Transcribe the records in full, keeping every character as it is.
────────────────
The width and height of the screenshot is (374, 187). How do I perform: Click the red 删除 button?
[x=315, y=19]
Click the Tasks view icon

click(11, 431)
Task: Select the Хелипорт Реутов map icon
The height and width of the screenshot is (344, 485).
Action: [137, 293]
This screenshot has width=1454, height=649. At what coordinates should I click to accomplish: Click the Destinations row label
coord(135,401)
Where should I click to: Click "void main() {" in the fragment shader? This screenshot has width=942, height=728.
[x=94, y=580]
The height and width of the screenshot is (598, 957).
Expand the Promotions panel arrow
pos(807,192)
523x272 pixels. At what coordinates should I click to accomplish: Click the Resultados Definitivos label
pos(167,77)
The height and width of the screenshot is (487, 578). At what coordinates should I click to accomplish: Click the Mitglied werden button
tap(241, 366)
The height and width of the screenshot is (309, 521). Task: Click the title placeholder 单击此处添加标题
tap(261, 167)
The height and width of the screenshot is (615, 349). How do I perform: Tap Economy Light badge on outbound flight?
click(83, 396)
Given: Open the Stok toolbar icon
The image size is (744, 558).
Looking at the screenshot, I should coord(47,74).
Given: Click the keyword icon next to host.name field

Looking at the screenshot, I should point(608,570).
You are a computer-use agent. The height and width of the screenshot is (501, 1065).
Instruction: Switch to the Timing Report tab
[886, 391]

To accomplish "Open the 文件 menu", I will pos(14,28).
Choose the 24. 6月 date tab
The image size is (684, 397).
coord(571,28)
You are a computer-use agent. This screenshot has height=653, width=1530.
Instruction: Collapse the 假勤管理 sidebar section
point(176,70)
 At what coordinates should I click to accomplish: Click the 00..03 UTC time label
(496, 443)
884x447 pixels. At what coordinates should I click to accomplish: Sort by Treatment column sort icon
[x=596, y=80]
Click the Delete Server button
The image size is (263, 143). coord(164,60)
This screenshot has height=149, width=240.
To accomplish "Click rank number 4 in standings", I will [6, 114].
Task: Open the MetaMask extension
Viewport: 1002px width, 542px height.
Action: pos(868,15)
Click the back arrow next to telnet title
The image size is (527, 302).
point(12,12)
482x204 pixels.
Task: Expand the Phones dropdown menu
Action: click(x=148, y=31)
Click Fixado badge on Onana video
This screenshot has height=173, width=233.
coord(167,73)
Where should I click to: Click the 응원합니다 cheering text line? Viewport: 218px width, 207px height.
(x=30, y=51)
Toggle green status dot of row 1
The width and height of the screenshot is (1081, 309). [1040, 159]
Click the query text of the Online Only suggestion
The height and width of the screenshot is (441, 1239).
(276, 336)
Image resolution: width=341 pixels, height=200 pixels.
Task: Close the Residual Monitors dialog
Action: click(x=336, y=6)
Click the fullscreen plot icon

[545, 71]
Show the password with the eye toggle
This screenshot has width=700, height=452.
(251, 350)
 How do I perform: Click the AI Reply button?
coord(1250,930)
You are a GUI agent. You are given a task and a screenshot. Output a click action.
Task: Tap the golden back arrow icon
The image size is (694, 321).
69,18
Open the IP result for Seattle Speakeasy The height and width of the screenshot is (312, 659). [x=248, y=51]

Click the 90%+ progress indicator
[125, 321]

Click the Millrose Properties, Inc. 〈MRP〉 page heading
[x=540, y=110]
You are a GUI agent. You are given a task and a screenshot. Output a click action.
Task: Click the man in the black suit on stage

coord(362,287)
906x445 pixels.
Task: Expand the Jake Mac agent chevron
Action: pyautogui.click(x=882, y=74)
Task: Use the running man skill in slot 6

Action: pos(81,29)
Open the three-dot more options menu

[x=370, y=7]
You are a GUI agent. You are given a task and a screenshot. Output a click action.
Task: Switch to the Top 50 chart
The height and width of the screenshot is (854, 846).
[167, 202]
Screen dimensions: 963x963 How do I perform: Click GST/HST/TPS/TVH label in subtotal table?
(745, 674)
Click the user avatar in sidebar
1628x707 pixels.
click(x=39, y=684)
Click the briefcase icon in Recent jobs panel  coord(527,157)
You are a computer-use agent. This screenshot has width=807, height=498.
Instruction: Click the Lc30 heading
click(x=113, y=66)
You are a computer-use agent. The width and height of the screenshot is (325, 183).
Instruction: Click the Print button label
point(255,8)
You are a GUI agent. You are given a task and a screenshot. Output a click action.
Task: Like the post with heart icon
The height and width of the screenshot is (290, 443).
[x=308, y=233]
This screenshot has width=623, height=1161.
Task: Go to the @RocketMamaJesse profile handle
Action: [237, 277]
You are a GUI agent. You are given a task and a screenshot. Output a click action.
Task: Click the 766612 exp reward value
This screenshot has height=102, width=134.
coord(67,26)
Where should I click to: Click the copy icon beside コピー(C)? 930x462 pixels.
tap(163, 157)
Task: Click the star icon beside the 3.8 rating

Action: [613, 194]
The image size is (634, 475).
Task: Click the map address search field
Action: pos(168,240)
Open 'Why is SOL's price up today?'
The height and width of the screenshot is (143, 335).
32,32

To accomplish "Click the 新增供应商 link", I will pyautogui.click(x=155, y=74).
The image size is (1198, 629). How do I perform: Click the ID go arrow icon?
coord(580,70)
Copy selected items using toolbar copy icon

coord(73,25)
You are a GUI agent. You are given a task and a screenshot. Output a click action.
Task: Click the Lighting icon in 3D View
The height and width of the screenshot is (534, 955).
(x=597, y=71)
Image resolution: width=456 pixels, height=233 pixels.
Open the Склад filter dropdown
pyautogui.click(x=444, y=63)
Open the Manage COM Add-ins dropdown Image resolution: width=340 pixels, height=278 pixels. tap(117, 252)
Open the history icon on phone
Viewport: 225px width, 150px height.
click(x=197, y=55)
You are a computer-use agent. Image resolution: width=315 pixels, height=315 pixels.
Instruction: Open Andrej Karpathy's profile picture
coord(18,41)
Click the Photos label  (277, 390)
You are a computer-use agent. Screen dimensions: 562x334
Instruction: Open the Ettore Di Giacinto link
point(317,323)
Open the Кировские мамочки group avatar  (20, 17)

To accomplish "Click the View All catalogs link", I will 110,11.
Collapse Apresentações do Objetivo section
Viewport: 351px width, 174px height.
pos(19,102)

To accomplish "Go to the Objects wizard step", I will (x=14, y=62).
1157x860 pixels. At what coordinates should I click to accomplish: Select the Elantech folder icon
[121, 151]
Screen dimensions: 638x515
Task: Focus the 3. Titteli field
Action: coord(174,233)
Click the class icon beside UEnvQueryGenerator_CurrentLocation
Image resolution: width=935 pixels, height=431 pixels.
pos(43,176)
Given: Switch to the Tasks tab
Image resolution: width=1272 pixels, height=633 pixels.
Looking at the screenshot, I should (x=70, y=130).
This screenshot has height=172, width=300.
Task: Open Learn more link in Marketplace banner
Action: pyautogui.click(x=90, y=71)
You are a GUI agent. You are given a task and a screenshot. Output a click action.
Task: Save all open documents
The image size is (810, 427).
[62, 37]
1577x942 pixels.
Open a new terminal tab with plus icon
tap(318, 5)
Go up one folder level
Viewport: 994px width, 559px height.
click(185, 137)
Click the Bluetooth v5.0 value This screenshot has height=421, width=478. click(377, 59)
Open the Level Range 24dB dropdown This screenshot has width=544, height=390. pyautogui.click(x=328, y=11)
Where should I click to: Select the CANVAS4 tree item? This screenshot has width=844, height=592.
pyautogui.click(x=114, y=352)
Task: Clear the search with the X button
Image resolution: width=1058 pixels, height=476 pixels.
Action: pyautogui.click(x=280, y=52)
────────────────
### Task response
The width and height of the screenshot is (374, 187). How do I perform: Click the red 删除 button?
[x=315, y=19]
Click the Tasks view icon

click(11, 431)
Task: Select the Хелипорт Реутов map icon
The height and width of the screenshot is (344, 485).
Action: [137, 293]
This screenshot has width=1454, height=649. At what coordinates should I click to accomplish: Click the Destinations row label
coord(135,401)
Where should I click to: Click "void main() {" in the fragment shader? This screenshot has width=942, height=728.
[x=94, y=580]
The height and width of the screenshot is (598, 957).
Expand the Promotions panel arrow
pos(807,192)
523x272 pixels. At what coordinates should I click to accomplish: Click the Resultados Definitivos label
pos(167,77)
The height and width of the screenshot is (487, 578). At what coordinates should I click to accomplish: Click the Mitglied werden button
tap(241, 366)
The height and width of the screenshot is (309, 521). Task: Click the title placeholder 单击此处添加标题
tap(261, 167)
The height and width of the screenshot is (615, 349). How do I perform: Tap Economy Light badge on outbound flight?
click(83, 396)
Given: Open the Stok toolbar icon
The image size is (744, 558).
Looking at the screenshot, I should coord(47,74).
Given: Click the keyword icon next to host.name field

Looking at the screenshot, I should point(608,570).
You are a computer-use agent. The height and width of the screenshot is (501, 1065).
Instruction: Switch to the Timing Report tab
[886, 391]

To accomplish "Open the 文件 menu", I will pos(14,28).
Choose the 24. 6月 date tab
The image size is (684, 397).
coord(571,28)
You are a computer-use agent. This screenshot has height=653, width=1530.
Instruction: Collapse the 假勤管理 sidebar section
point(176,70)
 At what coordinates should I click to accomplish: Click the 00..03 UTC time label
(496, 443)
884x447 pixels. At what coordinates should I click to accomplish: Sort by Treatment column sort icon
[x=596, y=80]
Click the Delete Server button
The image size is (263, 143). coord(164,60)
This screenshot has height=149, width=240.
To accomplish "Click rank number 4 in standings", I will [6, 114].
Task: Open the MetaMask extension
Viewport: 1002px width, 542px height.
Action: pos(868,15)
Click the back arrow next to telnet title
The image size is (527, 302).
point(12,12)
482x204 pixels.
Task: Expand the Phones dropdown menu
Action: click(x=148, y=31)
Click Fixado badge on Onana video
This screenshot has height=173, width=233.
coord(167,73)
Where should I click to: Click the 응원합니다 cheering text line? Viewport: 218px width, 207px height.
(x=30, y=51)
Toggle green status dot of row 1
The width and height of the screenshot is (1081, 309). [1040, 159]
Click the query text of the Online Only suggestion
The height and width of the screenshot is (441, 1239).
(276, 336)
Image resolution: width=341 pixels, height=200 pixels.
Task: Close the Residual Monitors dialog
Action: click(x=336, y=6)
Click the fullscreen plot icon

[545, 71]
Show the password with the eye toggle
This screenshot has width=700, height=452.
(251, 350)
 How do I perform: Click the AI Reply button?
coord(1250,930)
You are a GUI agent. You are given a task and a screenshot. Output a click action.
Task: Tap the golden back arrow icon
The image size is (694, 321).
69,18
Open the IP result for Seattle Speakeasy The height and width of the screenshot is (312, 659). [x=248, y=51]

Click the 90%+ progress indicator
[125, 321]

Click the Millrose Properties, Inc. 〈MRP〉 page heading
[x=540, y=110]
You are a GUI agent. You are given a task and a screenshot. Output a click action.
Task: Click the man in the black suit on stage

coord(362,287)
906x445 pixels.
Task: Expand the Jake Mac agent chevron
Action: pyautogui.click(x=882, y=74)
Task: Use the running man skill in slot 6

Action: pos(81,29)
Open the three-dot more options menu

[x=370, y=7]
You are a GUI agent. You are given a task and a screenshot. Output a click action.
Task: Switch to the Top 50 chart
The height and width of the screenshot is (854, 846).
[167, 202]
Screen dimensions: 963x963 How do I perform: Click GST/HST/TPS/TVH label in subtotal table?
(745, 674)
Click the user avatar in sidebar
1628x707 pixels.
click(x=39, y=684)
Click the briefcase icon in Recent jobs panel  coord(527,157)
You are a computer-use agent. This screenshot has width=807, height=498.
Instruction: Click the Lc30 heading
click(x=113, y=66)
You are a computer-use agent. The width and height of the screenshot is (325, 183).
Instruction: Click the Print button label
point(255,8)
You are a GUI agent. You are given a task and a screenshot. Output a click action.
Task: Like the post with heart icon
The height and width of the screenshot is (290, 443).
[x=308, y=233]
This screenshot has width=623, height=1161.
Task: Go to the @RocketMamaJesse profile handle
Action: [237, 277]
You are a GUI agent. You are given a task and a screenshot. Output a click action.
Task: Click the 766612 exp reward value
This screenshot has height=102, width=134.
coord(67,26)
Where should I click to: Click the copy icon beside コピー(C)? 930x462 pixels.
tap(163, 157)
Task: Click the star icon beside the 3.8 rating

Action: [613, 194]
The image size is (634, 475).
Task: Click the map address search field
Action: pos(168,240)
Open 'Why is SOL's price up today?'
The height and width of the screenshot is (143, 335).
32,32

To accomplish "Click the 新增供应商 link", I will pyautogui.click(x=155, y=74).
The image size is (1198, 629). How do I perform: Click the ID go arrow icon?
coord(580,70)
Copy selected items using toolbar copy icon

coord(73,25)
You are a GUI agent. You are given a task and a screenshot. Output a click action.
Task: Click the Lighting icon in 3D View
The height and width of the screenshot is (534, 955).
(x=597, y=71)
Image resolution: width=456 pixels, height=233 pixels.
Open the Склад filter dropdown
pyautogui.click(x=444, y=63)
Open the Manage COM Add-ins dropdown Image resolution: width=340 pixels, height=278 pixels. tap(117, 252)
Open the history icon on phone
Viewport: 225px width, 150px height.
click(x=197, y=55)
You are a computer-use agent. Image resolution: width=315 pixels, height=315 pixels.
Instruction: Open Andrej Karpathy's profile picture
coord(18,41)
Click the Photos label  (277, 390)
You are a computer-use agent. Screen dimensions: 562x334
Instruction: Open the Ettore Di Giacinto link
point(317,323)
Open the Кировские мамочки group avatar  (20, 17)

To accomplish "Click the View All catalogs link", I will 110,11.
Collapse Apresentações do Objetivo section
Viewport: 351px width, 174px height.
pos(19,102)

To accomplish "Go to the Objects wizard step", I will (x=14, y=62).
1157x860 pixels. At what coordinates should I click to accomplish: Select the Elantech folder icon
[121, 151]
Screen dimensions: 638x515
Task: Focus the 3. Titteli field
Action: coord(174,233)
Click the class icon beside UEnvQueryGenerator_CurrentLocation
Image resolution: width=935 pixels, height=431 pixels.
pos(43,176)
Given: Switch to the Tasks tab
Image resolution: width=1272 pixels, height=633 pixels.
Looking at the screenshot, I should (x=70, y=130).
This screenshot has height=172, width=300.
Task: Open Learn more link in Marketplace banner
Action: pyautogui.click(x=90, y=71)
You are a GUI agent. You are given a task and a screenshot. Output a click action.
Task: Save all open documents
The image size is (810, 427).
[62, 37]
1577x942 pixels.
Open a new terminal tab with plus icon
tap(318, 5)
Go up one folder level
Viewport: 994px width, 559px height.
click(185, 137)
Click the Bluetooth v5.0 value This screenshot has height=421, width=478. click(377, 59)
Open the Level Range 24dB dropdown This screenshot has width=544, height=390. pyautogui.click(x=328, y=11)
Where should I click to: Select the CANVAS4 tree item? This screenshot has width=844, height=592.
pyautogui.click(x=114, y=352)
Task: Clear the search with the X button
Image resolution: width=1058 pixels, height=476 pixels.
Action: pyautogui.click(x=280, y=52)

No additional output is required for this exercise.